Skip to content

velascoluis/datapi-core

Repository files navigation

dataPi

dataPod

datapi (from data + API) is a Python package that allows you to implement a distributed datalakehouse head made of data pods. This package allows you to define, deploy data pods, list them, and generate documentation.

Installation from source

Clone this repository and

pip install .

How it works

  • dataPi allow appliction developers to specify in a simple YAML file what informational query their application needs (e.g. sales aggregated by quarter where region is EMEA)
  • When datapi run is executed it creates a dataPod, a container based deployable unit that contains a local engine to resolve the query.
  • Each dataPod exposes an API REST, that when called, asks the metastore for the data location, and afer checking if permissions are in place, retrieves the data and executes locally to the container the query without calling the DataPlatform engine.
  • Finally it sends the data back to the application.

dataPod

Getting Started

DataLakeHouse platform requirements

dataPi builds on top of an existing Data Platform platform, currently there is support for:

Query sources supported: Iceberg tables.

There is support for two types of dataPods: projection and reduction.

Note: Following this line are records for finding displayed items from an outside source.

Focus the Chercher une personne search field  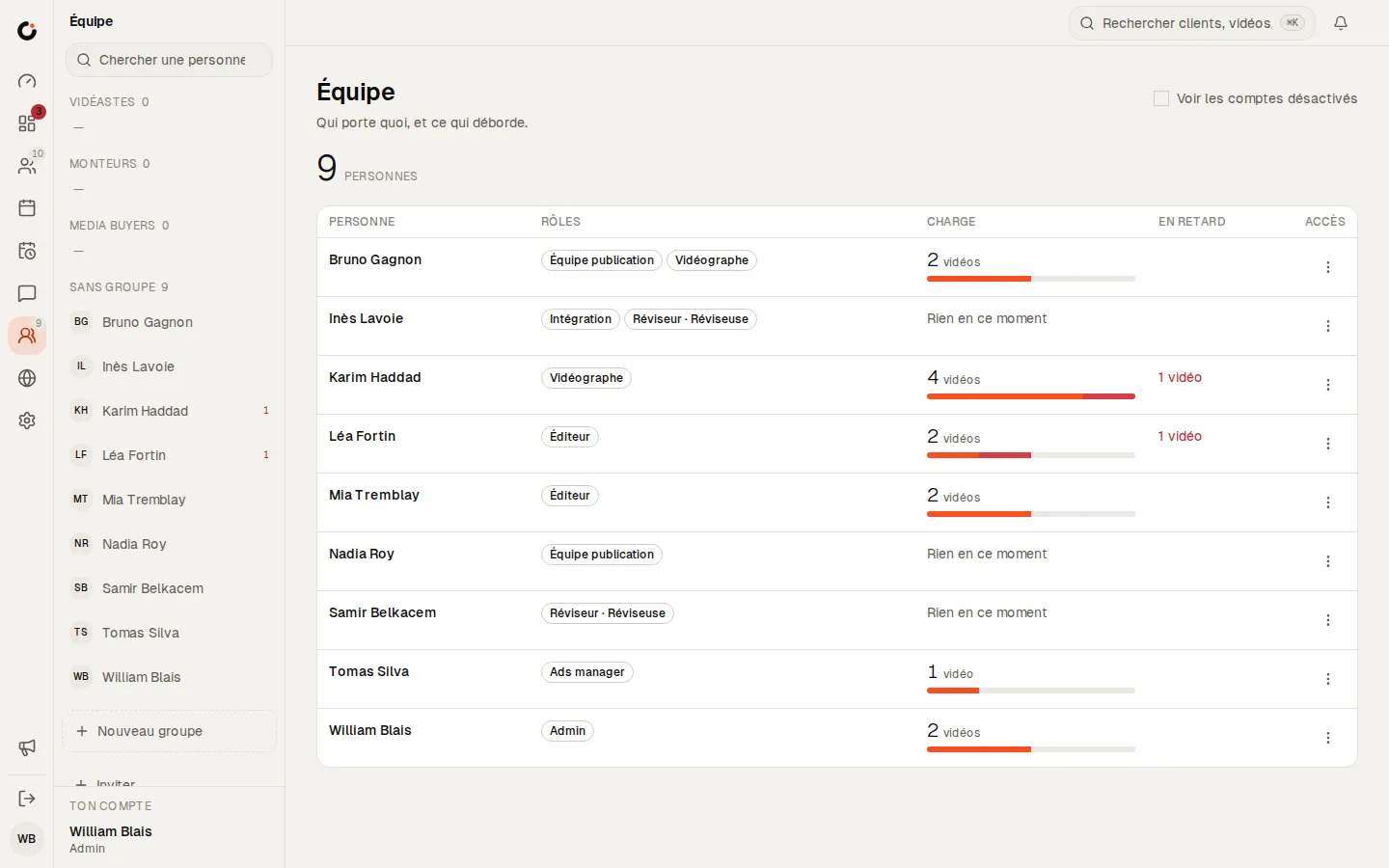point(169,60)
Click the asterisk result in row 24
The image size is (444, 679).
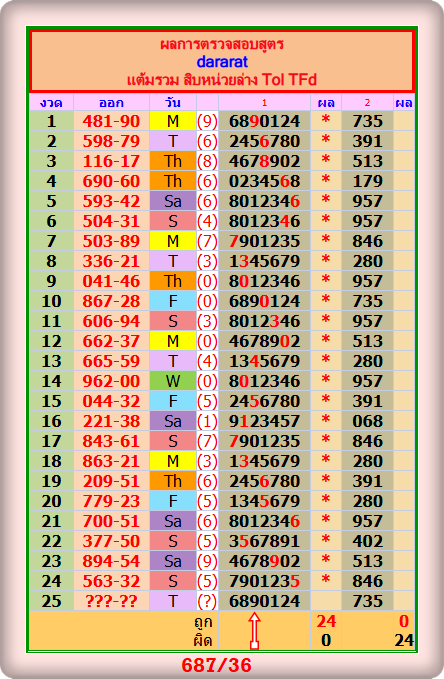tap(326, 580)
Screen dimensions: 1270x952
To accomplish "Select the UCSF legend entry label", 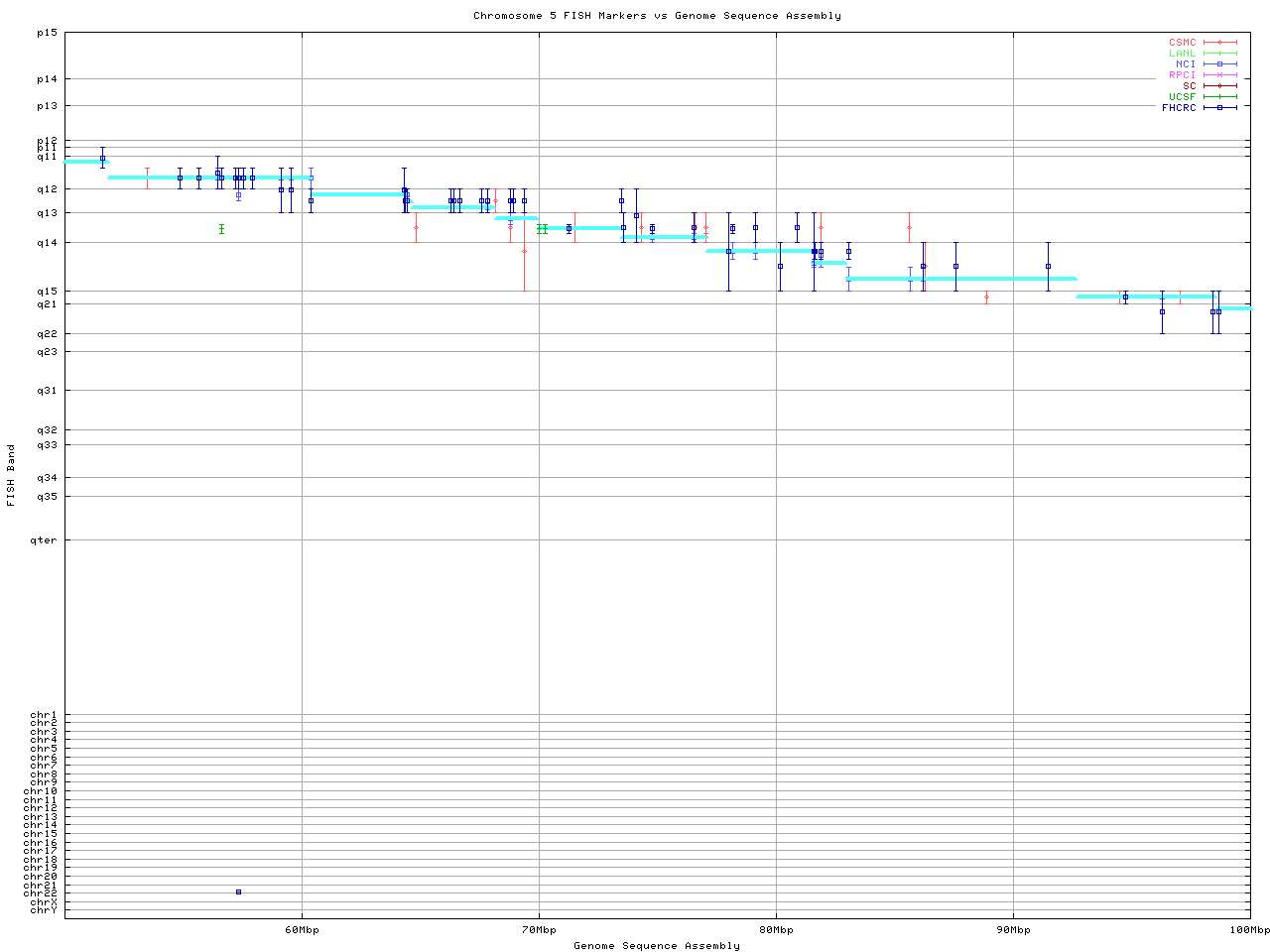I will pyautogui.click(x=1182, y=96).
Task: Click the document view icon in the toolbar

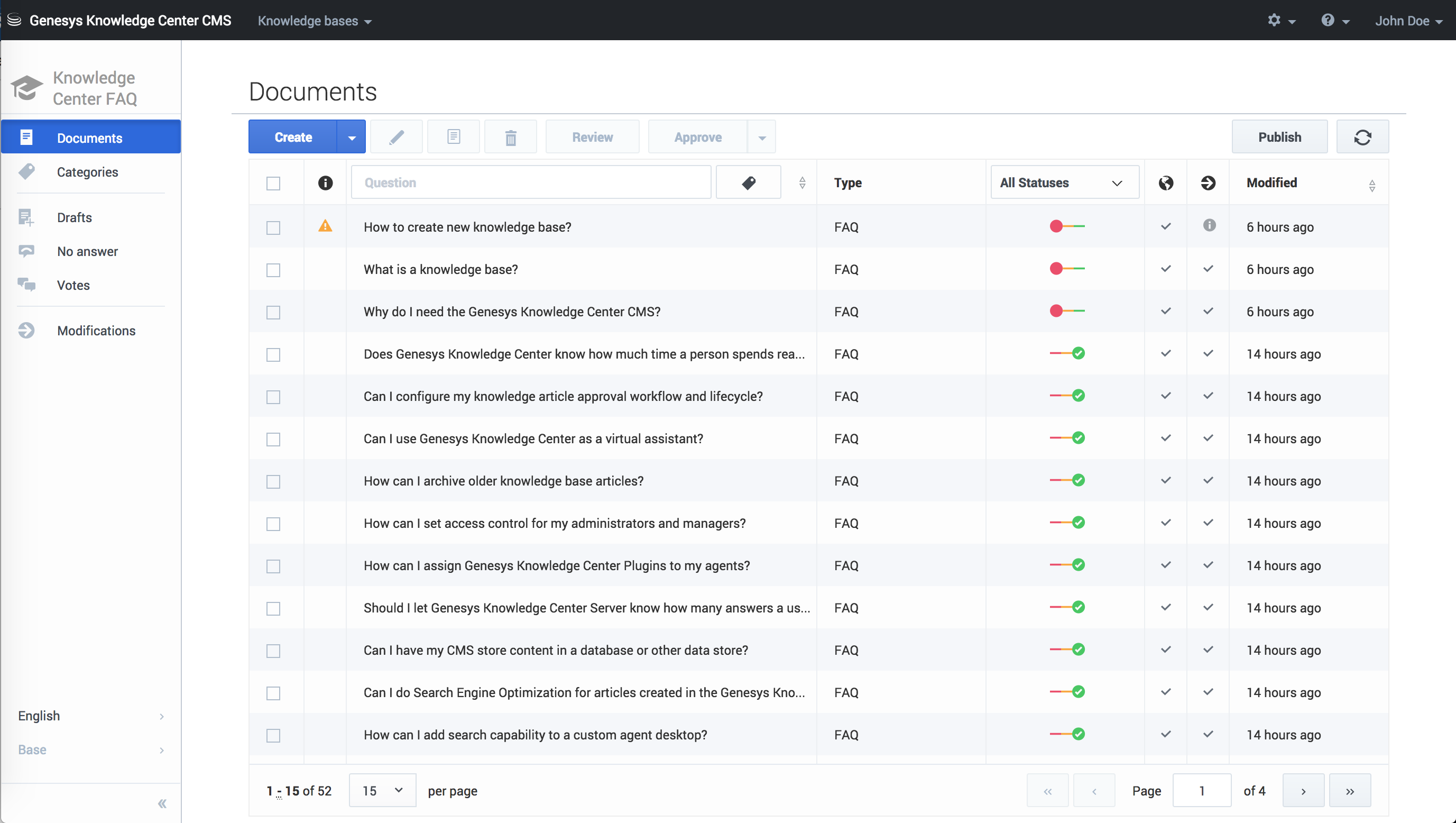Action: tap(453, 137)
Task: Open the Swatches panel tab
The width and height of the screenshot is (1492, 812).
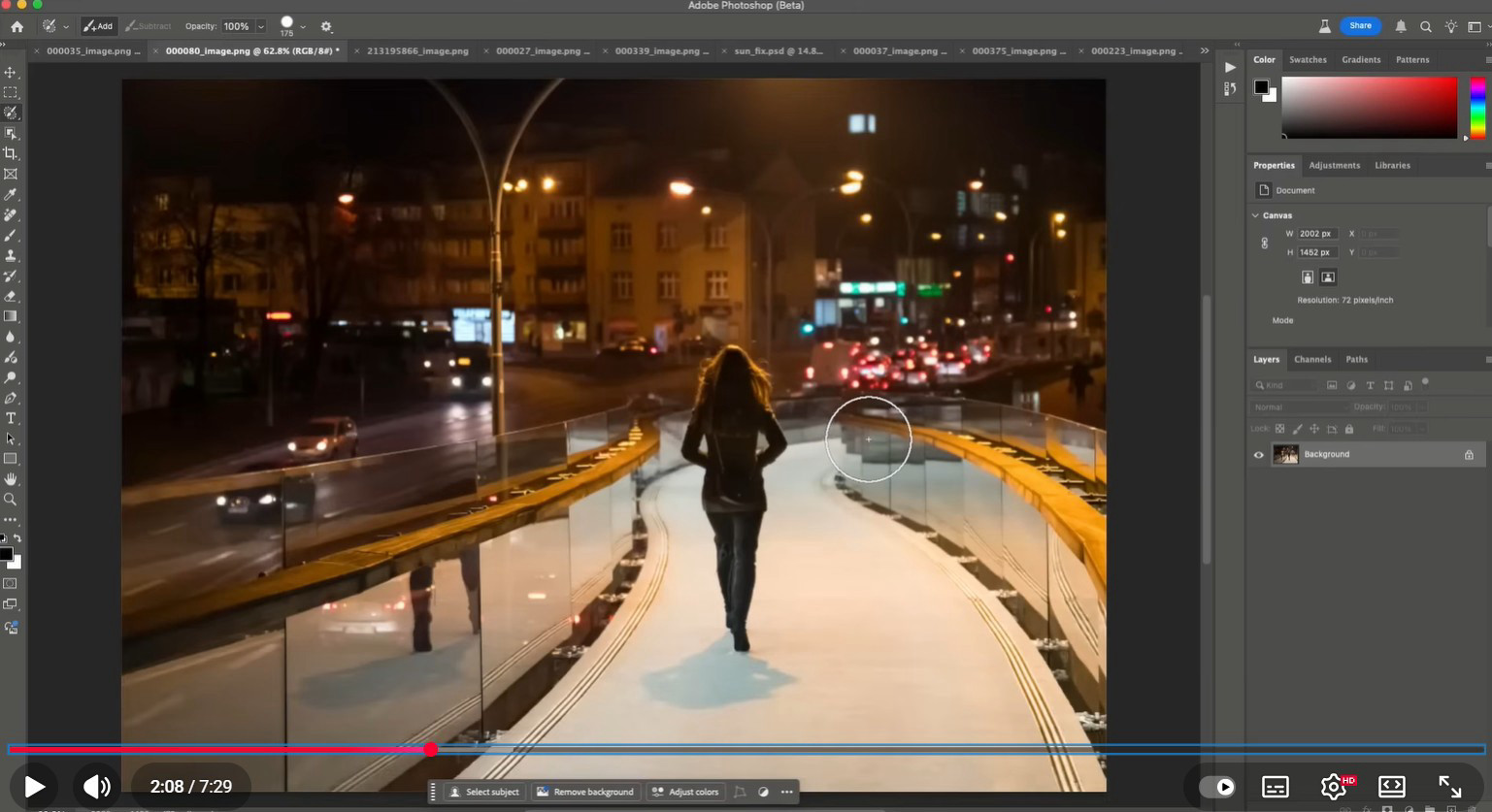Action: point(1308,60)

  • Projection dataPods support the select and filters query operators.
  • Reduction dataPods support the aggregate group_by and filters query operators.

NOTE: Here is a guide on how to deploy and use Apache Polaris on Google Cloud.

Initialize a New Project

To create a new datapi project, run:

datapi init [PROJECT_NAME]

If you don't specify a project name, it will default to 'datapi_project'.

dataPi will deploy the following structure:

datapi_project
   - config.yml
   - resources
   - - sample_resources.yml
   - deployments/
   - docs/

The config.yml file should have dataPi general configuration. It looks like:

# datapi configuration file

metastore_type: POLARIS
metastore_uri: 'METASTORE_URI/api/catalog'
metastore_credentials: 'CLIENT_ID:CLIENT_SECRET'
metastore_catalog: 'METASTORE_CATALOG_NAME'

# datapi datapods - Deployment settings
deployment:
  deployment_target: GCP_CLOUD_RUN
  build_service: GCP_CLOUD_BUILD
  project_id: GCP_PROJECT_ID
  registry_url: REGISTRY_URL
  region: GCP_REGION

Then the developer will fill in their dataPods specs under the resources folder.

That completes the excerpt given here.